ASSIGNMENT: Note each line in the data holding the string "computer" and report it.

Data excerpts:

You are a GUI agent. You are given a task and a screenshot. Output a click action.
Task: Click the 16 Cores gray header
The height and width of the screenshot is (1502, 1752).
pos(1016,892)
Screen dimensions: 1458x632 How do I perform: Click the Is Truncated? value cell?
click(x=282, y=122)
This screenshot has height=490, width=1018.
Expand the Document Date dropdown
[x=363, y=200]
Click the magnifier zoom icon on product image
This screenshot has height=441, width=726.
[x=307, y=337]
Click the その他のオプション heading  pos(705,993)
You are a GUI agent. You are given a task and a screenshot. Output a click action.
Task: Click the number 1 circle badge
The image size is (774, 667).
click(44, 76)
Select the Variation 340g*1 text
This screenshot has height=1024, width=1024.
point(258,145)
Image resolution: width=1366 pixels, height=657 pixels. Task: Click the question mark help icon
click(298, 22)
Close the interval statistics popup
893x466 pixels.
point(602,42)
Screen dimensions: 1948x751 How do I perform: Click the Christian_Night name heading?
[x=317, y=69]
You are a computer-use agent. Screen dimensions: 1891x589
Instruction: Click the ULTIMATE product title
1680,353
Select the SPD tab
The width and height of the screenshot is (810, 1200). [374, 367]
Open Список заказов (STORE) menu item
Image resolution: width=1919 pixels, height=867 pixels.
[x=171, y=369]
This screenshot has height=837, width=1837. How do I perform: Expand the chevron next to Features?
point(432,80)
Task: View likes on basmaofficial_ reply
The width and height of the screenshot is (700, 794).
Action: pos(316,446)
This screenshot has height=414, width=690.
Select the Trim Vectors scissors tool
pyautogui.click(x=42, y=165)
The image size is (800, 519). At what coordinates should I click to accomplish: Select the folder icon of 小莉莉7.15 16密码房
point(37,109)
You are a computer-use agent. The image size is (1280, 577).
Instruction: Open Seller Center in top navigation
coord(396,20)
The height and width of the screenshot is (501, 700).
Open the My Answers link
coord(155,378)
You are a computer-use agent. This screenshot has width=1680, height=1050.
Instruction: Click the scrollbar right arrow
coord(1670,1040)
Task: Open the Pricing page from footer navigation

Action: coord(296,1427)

TASK ANSWER:
You are a computer-use agent. Screen dimensions: 1891x589
You are a computer-use agent. The image size is (1280, 577).
You are a computer-use agent. This screenshot has width=1680, height=1050.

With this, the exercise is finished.